Posted: 02/ 4/11 12:55 PM ET

Even without protests in Cairo and Tea Party insouciance, there's no doubt that most governments eventually lose "sync" with their people. Much like the software process that keeps the contacts, music and photos on our phones up to date with our computers, syncing government with the governed is challenging from a systems perspective. With so many moving parts, money, competing interests and lives at stake, it's no wonder that sometimes the only way to fix things is to do a complete wipe and reinstall.

But could the solution to reforming government -- generally making it more accountable, efficient and representative of its people -- be found in technology? Can we move beyond procedural tweaks and yo-yo elections and address some of the fundamental underlying issues that plague our democracy?

I mean, if Apple, Google and Microsoft can't even figure out a way to keep our address books current and not duplicated, what hope do we have to achieving the same in Washington? The answer may lie in using games -- or more specifically, gamification -- to understand why our government is so dysfunctional, and then work towards a fix.

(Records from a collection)
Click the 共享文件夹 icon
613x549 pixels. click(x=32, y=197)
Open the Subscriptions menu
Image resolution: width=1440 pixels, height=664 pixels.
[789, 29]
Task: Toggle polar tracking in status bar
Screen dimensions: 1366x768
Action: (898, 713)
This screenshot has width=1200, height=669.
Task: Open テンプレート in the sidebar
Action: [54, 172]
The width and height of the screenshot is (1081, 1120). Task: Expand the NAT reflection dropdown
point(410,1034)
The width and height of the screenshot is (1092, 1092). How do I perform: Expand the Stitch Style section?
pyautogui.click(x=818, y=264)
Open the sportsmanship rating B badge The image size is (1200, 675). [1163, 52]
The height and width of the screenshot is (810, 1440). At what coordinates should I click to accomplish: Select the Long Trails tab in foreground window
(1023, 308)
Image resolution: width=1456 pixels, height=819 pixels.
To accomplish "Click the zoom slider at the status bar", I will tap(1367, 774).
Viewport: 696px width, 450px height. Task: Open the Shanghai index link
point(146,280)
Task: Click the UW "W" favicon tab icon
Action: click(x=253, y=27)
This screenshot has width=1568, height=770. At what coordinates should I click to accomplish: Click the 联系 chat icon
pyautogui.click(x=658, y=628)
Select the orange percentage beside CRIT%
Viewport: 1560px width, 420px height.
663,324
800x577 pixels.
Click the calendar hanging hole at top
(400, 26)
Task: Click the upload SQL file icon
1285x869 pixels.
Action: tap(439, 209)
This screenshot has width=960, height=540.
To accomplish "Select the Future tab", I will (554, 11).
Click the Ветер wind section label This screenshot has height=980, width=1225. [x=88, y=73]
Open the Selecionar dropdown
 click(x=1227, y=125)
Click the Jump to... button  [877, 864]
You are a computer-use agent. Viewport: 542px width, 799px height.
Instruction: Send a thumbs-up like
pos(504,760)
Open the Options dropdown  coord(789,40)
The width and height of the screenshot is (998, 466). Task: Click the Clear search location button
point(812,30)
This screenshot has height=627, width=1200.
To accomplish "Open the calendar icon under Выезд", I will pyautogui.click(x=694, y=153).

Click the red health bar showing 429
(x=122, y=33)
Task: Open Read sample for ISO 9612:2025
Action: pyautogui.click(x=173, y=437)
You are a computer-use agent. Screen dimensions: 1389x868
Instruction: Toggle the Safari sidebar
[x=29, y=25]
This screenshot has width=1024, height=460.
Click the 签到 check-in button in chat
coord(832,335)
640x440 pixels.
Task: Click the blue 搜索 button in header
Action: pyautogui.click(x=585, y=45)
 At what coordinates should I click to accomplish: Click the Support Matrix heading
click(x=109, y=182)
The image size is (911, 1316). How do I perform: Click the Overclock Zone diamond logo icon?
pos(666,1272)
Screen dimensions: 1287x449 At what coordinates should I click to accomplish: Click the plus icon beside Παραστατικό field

- [Goals]
[1] In the passage on government and gamification, why does the writer say it is no wonder the only fix is sometimes "a complete wipe and reinstall"? Answer in one to three sentences.
[2] Answer these questions using the passage on government and gamification:
(a) Which phone contents does the writer list as being kept up to date with our computers?
(b) What three things would reform make government, according to the writer?
(c) Which companies does the writer say can't keep our address books current and free of duplicates?
[3] Write the next part of the passage on government and gamification, picking up after its last sentence.

- [Task results]
[1] Syncing government with the people it governs is hard from a systems point of view. There are so many moving parts, along with money, competing interests and lives at stake.

[2]
(a) Contacts, music and photos.
(b) More accountable, more efficient and more representative of its people.
(c) Apple, Google and Microsoft.

[3]
Gamification is the use of game-thinking and game mechanics to solve problems and engage audiences, and is being used in fields as diverse as health care, education and advertising to create radical and profound behavior change. The first-ever Gamification Summit was recently held in San Francisco, and a question that was raised several times was, "Why can't it work in Washington?" It can, and in some cases, already does.

Here then are three ways we can begin to fix government using gamification.

Understand the Player
The first rule of game design is "know your player". And when we leverage gamification to transform organizations and systems, the first thing we try to understand is what drives the player to succeed, and what "journey" are they on. There are many cases in the design of the US system of government, where the "rules" are plainly outdated in their understanding of the player's motivation.

Take, for instance, the appointment of a Supreme Court Justice. While always generally partisan, appointments have increasingly taken on sharply political overtones. In the framer's design of the system, they assumed that Presidents would be motivated by legacy and stability rather than short-term political gain, and that their picks would act in the best long-term interests of the country. The SCOTUS nomination process carries the weight of our belief in "intrinsic goodness": winners get instant tenure (something even public school teachers dream about), and Congressional checks and balances are nominal at best; fewer than 10% of nominees have been rejected by the Senate.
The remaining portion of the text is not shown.